** Quoted passage **
┄┄┄┄┄┄┄┄┄┄

# Our New Outback 28RS-S



## haleraiser (Jul 28, 2004)

Hi All,

We are scheduled to pick up our brand new 28RS-S on Friday. The family can't wait, and it should prove to be an exciting and interesting event. We got a good deal from Mike Thompson in Sante Fe Springs, we're just hoping the experience is good when we pick it up.

This is our first RV of any type. We're excited, anxious and a little nervous. Hope all goes well.

We have found this site to be of tremendous value. It's great to see so many people passionate about their TT. The information is priceless. We have a lot to learn and we'll be on the site extensively.

We hope to have pictures and comments up soon letting you know how it went!


----------



## hurricaneplumber (Apr 12, 2004)

Congrats!!!







sunny action and Welcome to the family....

Take your time and ask questions, try not to be nervous, just be patient and it all will work out. When towing, just slow down until you are comfortable and have your hitch all set-up properly.Dual-Cam hitch tips for set-up

Check this out...

Another Californian, the numbers are building out there.

Good luck!!!

Kevin


----------



## kjp1969 (Apr 25, 2004)

Haleraiser,
Welcome and congrats!

Does yours have an oven? If not, ask for a copy of the invoice, which has a list of equipment that your trailer *should* have. If an oven is on the invoice, and you make a little fuss, MT will give you a credit towards an oven to be installed later.

Have fun! We're from Fountain Valley and there's a bunch of other members in Southern Cal, so we'll probably share notes about campgrounds. In fact, we'll be heading up to Big Bear Lake with ours about the same time tomorrow that you're picking up yours.

Kevin P.


----------



## NDJollyMon (Aug 22, 2003)

Congrats, Welcome, and Thanks!


----------



## luv2rv (Jun 21, 2004)

Congratulations and enjoy.

Picked up our 28BH-S last Friday and will be heading out tomorrow for a long weekend shakedown cruise.

FYI, our 2005 did come with an Oven. It came off line around the first week of July so it appears the shortage is over.


----------



## California Jim (Dec 11, 2003)

Welcome to another California Outbacker sunny I like the whole "Hale" raiser angle, especially with 4 boys!







LOL

We got our Outback at Mike Thompson's in SFS, and it's our very first camper too. We are in Cerritos. Happy Trails!


----------



## campingtom170 (Apr 26, 2004)

Welcome and congrats on the new trailer.

Happy camping from another So Cal camping family.

Tom sunny


----------



## haleraiser (Jul 28, 2004)

┄┄┄┄┄┄┄┄┄┄

** Stored data **
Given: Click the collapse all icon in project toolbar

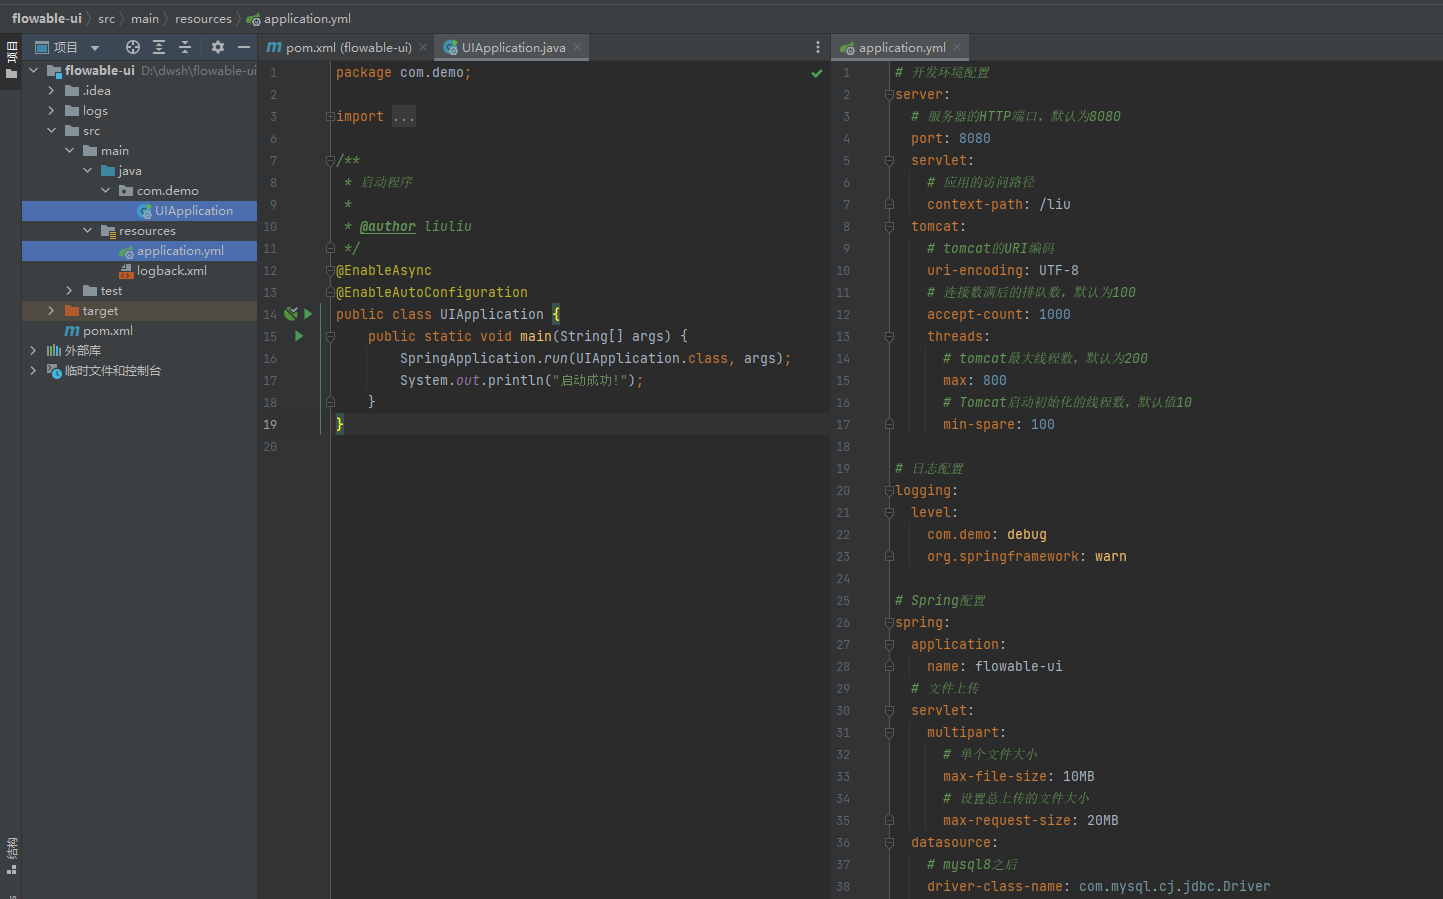Looking at the screenshot, I should [x=185, y=47].
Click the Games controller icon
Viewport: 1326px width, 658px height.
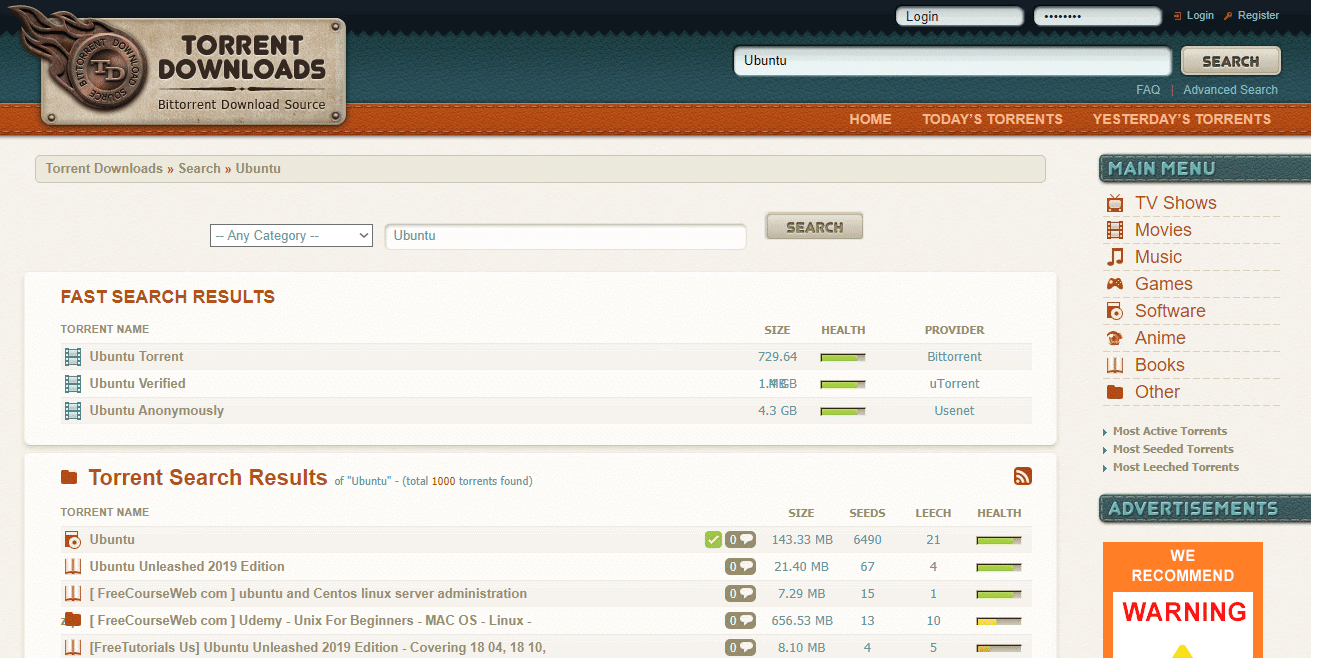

┄┄┄┄┄┄┄┄┄┄

** Tasks to perform **
1 – From the Outback thread, copy word for word the part that opens with the words containing "# Our New Outback" and closes with "the site extensively.".
2 – List each different username that heads a post in the Outback thread, naming each one only once.

** Per-task answers **
1 –
# Our New Outback 28RS-S



## haleraiser (Jul 28, 2004)

Hi All,

We are scheduled to pick up our brand new 28RS-S on Friday. The family can't wait, and it should prove to be an exciting and interesting event. We got a good deal from Mike Thompson in Sante Fe Springs, we're just hoping the experience is good when we pick it up.

This is our first RV of any type. We're excited, anxious and a little nervous. Hope all goes well.

We have found this site to be of tremendous value. It's great to see so many people passionate about their TT. The information is priceless. We have a lot to learn and we'll be on the site extensively.

2 –
haleraiser
hurricaneplumber
kjp1969
NDJollyMon
luv2rv
California Jim
campingtom170